● **Stated problem**:
Can you write out, word for word, the entries from the line with "Where should I click to: Open" up to and including the line with "Action: tap(1972, 296)"?

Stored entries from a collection

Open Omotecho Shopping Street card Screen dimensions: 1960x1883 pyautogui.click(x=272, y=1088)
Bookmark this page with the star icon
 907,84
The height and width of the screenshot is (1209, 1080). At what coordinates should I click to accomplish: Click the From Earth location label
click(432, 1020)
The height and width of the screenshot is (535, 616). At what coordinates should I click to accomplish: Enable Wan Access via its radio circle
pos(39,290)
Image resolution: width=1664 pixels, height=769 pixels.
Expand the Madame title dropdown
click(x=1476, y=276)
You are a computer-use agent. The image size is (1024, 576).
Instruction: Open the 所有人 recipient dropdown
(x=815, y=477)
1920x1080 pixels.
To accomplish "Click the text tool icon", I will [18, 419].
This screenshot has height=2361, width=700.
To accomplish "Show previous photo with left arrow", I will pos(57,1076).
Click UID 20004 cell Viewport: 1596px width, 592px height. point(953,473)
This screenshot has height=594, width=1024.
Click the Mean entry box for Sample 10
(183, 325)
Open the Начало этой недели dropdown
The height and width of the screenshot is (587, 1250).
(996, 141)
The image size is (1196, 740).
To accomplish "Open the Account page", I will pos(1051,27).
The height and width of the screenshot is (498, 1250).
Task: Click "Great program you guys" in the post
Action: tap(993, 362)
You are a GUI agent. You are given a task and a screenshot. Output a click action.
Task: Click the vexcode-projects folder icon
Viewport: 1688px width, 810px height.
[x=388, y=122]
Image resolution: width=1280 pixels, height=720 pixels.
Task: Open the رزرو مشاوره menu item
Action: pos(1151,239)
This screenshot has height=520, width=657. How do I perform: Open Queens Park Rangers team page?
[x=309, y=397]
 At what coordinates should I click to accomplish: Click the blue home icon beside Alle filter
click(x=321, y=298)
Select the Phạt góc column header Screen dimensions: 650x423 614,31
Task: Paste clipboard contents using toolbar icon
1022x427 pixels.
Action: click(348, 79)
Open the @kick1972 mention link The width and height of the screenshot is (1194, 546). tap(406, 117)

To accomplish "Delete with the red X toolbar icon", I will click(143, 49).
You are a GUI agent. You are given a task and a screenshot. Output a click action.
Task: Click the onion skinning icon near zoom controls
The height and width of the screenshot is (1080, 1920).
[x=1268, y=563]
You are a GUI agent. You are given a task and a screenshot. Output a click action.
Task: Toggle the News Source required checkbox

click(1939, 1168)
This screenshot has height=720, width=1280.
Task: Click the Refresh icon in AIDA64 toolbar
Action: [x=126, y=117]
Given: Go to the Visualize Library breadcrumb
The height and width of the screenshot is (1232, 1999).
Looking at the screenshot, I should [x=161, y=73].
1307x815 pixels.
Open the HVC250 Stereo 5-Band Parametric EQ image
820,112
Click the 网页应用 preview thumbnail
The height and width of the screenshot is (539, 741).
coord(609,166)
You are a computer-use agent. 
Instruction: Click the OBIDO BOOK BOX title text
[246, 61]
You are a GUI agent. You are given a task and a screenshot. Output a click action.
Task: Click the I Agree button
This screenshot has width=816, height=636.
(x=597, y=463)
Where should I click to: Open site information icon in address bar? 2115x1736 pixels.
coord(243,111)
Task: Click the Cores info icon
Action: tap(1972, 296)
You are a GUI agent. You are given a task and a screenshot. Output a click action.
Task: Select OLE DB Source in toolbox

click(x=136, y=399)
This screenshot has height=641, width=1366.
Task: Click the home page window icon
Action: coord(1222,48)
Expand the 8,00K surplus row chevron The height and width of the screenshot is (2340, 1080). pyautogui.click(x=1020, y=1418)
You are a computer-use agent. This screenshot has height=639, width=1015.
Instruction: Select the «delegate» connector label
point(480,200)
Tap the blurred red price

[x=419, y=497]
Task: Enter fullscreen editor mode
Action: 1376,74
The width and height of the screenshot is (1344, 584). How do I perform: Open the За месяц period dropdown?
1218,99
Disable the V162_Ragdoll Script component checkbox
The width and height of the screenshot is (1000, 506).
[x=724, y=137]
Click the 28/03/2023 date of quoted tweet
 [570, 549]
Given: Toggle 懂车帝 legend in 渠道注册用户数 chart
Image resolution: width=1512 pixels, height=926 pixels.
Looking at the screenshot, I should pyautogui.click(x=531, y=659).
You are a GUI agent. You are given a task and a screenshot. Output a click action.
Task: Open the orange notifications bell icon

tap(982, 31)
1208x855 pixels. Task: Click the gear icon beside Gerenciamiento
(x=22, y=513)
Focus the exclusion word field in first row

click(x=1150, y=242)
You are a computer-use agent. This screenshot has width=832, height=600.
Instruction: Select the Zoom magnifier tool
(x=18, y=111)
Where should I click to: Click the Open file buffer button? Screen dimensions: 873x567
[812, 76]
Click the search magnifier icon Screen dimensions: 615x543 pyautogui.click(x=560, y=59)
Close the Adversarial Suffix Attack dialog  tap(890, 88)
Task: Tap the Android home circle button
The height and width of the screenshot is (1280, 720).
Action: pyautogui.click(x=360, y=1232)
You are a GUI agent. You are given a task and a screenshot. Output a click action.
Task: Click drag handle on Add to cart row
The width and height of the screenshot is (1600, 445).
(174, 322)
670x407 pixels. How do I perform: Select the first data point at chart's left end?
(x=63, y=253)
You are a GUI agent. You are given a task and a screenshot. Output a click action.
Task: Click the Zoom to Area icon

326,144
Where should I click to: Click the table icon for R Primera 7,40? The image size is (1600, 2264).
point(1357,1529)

● **The reply**:
Where should I click to: Open site information icon in address bar? 2115x1736 pixels.
coord(243,111)
Task: Click the Cores info icon
Action: tap(1972, 296)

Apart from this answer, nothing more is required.